■ TASK DETAILS: Provide again, from the entries below, every line from the one containing "Click the mozilla.org URL address field" through the one containing "Given: Expand the", exactly as written, and no other line.

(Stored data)
☆ ☆ ☆ ☆
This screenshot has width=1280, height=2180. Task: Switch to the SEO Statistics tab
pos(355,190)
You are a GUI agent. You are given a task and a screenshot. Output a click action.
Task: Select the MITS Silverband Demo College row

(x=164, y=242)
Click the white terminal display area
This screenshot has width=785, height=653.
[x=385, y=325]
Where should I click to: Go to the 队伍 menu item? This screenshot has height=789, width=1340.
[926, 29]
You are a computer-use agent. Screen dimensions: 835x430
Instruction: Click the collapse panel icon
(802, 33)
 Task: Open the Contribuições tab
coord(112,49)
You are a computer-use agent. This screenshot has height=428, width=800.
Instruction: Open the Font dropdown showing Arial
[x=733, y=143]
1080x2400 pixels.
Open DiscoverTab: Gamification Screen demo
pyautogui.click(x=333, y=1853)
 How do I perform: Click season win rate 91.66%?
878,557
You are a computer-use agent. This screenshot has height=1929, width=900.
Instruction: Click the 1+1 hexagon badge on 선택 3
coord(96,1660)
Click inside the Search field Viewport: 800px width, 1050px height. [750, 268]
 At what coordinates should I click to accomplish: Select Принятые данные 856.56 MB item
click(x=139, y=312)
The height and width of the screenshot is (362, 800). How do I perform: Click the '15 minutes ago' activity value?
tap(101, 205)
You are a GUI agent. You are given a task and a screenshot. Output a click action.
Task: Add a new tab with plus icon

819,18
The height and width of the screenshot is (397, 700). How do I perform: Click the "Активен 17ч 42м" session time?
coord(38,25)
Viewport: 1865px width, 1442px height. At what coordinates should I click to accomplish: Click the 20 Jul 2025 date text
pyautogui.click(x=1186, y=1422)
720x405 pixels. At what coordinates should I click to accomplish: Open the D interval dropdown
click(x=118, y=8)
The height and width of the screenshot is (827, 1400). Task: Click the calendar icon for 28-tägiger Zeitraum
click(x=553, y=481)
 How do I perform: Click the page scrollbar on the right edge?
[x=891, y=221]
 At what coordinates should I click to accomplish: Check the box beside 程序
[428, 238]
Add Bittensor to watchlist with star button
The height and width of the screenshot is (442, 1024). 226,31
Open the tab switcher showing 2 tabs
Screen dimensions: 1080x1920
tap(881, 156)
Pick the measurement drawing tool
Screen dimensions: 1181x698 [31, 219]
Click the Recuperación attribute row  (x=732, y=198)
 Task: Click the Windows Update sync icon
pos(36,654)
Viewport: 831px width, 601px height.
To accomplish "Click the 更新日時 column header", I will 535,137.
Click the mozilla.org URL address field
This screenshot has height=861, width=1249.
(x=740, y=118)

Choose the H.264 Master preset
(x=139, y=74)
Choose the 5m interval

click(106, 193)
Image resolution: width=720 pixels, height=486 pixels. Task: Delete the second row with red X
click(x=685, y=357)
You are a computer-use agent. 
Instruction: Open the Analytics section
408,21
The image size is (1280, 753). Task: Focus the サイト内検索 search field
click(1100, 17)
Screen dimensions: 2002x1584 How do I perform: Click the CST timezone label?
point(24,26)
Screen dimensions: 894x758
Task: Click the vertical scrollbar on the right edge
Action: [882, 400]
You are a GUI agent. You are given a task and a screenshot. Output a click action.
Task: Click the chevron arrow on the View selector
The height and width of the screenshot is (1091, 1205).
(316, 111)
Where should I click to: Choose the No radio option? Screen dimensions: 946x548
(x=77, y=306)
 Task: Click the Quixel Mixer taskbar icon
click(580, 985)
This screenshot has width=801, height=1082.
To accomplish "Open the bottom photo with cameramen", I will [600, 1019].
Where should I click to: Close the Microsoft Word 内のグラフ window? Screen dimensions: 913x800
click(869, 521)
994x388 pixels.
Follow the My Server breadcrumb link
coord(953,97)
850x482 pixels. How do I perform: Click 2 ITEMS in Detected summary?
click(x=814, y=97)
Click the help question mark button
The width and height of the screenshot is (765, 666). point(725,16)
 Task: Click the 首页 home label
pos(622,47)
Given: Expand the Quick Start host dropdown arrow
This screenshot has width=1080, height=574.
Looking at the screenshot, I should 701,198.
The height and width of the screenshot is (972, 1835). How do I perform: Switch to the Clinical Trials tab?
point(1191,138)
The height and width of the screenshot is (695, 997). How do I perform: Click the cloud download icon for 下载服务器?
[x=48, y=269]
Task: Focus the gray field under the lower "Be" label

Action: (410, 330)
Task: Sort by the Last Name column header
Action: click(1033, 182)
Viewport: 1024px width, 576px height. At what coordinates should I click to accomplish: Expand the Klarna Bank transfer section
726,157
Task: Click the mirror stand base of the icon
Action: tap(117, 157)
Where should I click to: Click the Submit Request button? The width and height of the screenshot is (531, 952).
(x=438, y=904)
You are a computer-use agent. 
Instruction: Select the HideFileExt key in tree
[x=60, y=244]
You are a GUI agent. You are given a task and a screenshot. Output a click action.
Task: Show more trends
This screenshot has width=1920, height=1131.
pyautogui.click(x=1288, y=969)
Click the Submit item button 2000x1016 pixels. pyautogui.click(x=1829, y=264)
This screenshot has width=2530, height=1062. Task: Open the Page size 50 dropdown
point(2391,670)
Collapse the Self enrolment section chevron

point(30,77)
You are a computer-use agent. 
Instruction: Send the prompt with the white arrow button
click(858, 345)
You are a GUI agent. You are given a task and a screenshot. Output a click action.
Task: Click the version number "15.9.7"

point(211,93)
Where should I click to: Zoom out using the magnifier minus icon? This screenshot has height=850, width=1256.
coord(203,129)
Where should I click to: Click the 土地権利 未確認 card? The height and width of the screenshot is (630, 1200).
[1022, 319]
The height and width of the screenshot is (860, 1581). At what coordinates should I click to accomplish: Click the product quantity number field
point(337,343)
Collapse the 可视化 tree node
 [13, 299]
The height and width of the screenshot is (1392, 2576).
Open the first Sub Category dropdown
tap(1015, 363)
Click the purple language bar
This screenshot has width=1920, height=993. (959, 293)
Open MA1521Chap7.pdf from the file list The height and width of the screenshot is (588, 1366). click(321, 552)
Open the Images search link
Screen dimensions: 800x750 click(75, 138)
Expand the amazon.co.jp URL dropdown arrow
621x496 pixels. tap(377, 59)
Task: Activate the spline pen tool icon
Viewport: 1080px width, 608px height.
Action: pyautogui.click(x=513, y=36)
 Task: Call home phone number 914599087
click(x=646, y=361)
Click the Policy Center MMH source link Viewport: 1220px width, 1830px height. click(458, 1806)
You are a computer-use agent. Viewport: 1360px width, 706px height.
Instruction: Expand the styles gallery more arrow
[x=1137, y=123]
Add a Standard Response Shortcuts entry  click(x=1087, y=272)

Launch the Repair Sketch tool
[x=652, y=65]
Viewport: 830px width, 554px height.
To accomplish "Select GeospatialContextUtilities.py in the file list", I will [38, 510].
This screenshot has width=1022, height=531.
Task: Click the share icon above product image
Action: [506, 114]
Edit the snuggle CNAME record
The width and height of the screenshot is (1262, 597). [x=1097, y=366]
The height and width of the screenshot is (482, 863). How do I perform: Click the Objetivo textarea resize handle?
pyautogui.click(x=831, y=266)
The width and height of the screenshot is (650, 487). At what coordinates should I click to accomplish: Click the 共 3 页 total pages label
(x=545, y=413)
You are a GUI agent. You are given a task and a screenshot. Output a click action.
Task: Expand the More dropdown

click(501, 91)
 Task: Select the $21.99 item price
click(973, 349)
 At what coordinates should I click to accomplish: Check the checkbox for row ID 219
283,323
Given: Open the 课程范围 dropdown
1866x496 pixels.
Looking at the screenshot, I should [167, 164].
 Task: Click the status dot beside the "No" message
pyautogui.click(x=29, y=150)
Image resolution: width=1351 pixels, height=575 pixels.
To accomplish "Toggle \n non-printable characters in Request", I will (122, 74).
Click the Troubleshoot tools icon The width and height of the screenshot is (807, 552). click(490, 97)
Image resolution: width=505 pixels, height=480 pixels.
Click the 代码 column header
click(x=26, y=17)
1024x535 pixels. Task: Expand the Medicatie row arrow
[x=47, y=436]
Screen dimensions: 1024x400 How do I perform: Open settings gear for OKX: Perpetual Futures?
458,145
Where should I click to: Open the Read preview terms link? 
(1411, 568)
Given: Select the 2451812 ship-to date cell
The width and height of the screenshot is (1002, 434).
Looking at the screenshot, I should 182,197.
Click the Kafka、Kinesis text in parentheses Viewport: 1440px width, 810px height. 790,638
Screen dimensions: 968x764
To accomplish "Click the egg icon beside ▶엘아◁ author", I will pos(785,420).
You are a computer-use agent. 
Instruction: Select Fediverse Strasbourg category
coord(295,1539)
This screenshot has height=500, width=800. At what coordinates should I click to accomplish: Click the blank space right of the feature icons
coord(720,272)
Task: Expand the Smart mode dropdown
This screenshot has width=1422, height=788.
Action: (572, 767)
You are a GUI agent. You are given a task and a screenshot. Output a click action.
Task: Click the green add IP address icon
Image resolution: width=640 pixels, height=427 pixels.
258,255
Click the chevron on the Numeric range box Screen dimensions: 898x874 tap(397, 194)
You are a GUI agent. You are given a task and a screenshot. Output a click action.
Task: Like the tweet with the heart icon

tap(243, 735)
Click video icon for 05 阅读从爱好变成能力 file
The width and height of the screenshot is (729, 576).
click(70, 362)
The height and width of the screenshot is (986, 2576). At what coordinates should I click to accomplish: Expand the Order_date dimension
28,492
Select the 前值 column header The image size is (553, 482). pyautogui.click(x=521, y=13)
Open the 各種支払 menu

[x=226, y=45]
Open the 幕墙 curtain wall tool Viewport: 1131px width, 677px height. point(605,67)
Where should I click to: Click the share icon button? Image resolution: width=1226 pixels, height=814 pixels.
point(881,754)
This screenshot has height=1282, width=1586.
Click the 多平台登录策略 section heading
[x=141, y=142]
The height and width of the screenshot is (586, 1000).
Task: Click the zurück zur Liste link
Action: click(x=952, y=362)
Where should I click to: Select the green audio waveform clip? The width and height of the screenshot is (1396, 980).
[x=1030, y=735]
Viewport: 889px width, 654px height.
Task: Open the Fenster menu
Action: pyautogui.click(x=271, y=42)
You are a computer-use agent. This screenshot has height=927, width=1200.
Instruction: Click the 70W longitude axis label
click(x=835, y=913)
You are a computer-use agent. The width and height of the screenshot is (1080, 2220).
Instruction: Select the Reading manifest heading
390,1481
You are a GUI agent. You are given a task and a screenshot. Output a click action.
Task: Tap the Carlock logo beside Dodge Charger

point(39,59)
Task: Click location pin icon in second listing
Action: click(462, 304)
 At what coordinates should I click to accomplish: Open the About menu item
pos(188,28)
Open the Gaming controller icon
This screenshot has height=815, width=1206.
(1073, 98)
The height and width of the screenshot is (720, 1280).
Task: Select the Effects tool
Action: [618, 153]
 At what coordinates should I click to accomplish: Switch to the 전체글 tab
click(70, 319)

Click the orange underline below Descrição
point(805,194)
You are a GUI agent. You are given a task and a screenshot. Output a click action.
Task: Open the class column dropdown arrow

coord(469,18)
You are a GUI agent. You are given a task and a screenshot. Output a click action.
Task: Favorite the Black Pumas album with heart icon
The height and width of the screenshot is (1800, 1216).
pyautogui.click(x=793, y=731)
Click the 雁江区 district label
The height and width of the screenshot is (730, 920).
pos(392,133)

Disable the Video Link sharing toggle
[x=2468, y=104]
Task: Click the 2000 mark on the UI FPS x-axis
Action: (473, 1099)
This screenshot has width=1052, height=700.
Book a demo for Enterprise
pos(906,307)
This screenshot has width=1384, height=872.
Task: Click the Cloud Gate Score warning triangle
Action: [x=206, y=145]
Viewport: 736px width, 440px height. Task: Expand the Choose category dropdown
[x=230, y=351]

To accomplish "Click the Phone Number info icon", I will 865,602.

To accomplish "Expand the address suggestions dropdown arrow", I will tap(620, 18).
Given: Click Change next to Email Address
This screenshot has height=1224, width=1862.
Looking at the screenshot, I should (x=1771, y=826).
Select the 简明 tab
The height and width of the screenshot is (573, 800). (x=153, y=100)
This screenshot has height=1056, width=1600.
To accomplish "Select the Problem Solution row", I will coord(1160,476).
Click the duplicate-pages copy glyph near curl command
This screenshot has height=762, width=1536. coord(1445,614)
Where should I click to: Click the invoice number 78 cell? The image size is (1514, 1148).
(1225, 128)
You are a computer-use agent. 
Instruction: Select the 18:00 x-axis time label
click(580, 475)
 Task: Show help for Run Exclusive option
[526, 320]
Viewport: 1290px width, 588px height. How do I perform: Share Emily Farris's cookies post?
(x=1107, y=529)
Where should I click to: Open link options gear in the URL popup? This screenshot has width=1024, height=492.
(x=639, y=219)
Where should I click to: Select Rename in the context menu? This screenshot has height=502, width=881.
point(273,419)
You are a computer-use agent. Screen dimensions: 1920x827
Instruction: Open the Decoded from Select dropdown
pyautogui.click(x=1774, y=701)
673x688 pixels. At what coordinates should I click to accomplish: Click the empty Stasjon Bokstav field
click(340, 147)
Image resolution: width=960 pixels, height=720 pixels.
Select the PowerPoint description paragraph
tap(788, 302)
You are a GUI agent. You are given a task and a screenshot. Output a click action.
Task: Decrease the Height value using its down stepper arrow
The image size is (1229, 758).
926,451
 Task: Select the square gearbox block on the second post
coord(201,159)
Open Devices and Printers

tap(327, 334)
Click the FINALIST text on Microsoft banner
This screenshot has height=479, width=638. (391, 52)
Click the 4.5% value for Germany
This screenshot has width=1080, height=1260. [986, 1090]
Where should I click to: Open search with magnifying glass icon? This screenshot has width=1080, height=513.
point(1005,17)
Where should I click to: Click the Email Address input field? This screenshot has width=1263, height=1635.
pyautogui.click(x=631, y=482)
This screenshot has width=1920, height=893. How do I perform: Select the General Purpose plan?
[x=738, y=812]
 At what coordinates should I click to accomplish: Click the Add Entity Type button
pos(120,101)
☆ ☆ ☆ ☆
■ REPLY:
Click the mozilla.org URL address field
This screenshot has height=861, width=1249.
(x=740, y=118)

Choose the H.264 Master preset
(x=139, y=74)
Choose the 5m interval

click(106, 193)
Image resolution: width=720 pixels, height=486 pixels. Task: Delete the second row with red X
click(x=685, y=357)
You are a computer-use agent. 
Instruction: Open the Analytics section
408,21
The image size is (1280, 753). Task: Focus the サイト内検索 search field
click(1100, 17)
Screen dimensions: 2002x1584 How do I perform: Click the CST timezone label?
point(24,26)
Screen dimensions: 894x758
Task: Click the vertical scrollbar on the right edge
Action: [882, 400]
You are a GUI agent. You are given a task and a screenshot. Output a click action.
Task: Click the chevron arrow on the View selector
The height and width of the screenshot is (1091, 1205).
(316, 111)
Where should I click to: Choose the No radio option? Screen dimensions: 946x548
(x=77, y=306)
 Task: Click the Quixel Mixer taskbar icon
click(580, 985)
This screenshot has width=801, height=1082.
To accomplish "Open the bottom photo with cameramen", I will [600, 1019].
Where should I click to: Close the Microsoft Word 内のグラフ window? Screen dimensions: 913x800
click(869, 521)
994x388 pixels.
Follow the My Server breadcrumb link
coord(953,97)
850x482 pixels. How do I perform: Click 2 ITEMS in Detected summary?
click(x=814, y=97)
Click the help question mark button
The width and height of the screenshot is (765, 666). point(725,16)
 Task: Click the 首页 home label
pos(622,47)
Given: Expand the Quick Start host dropdown arrow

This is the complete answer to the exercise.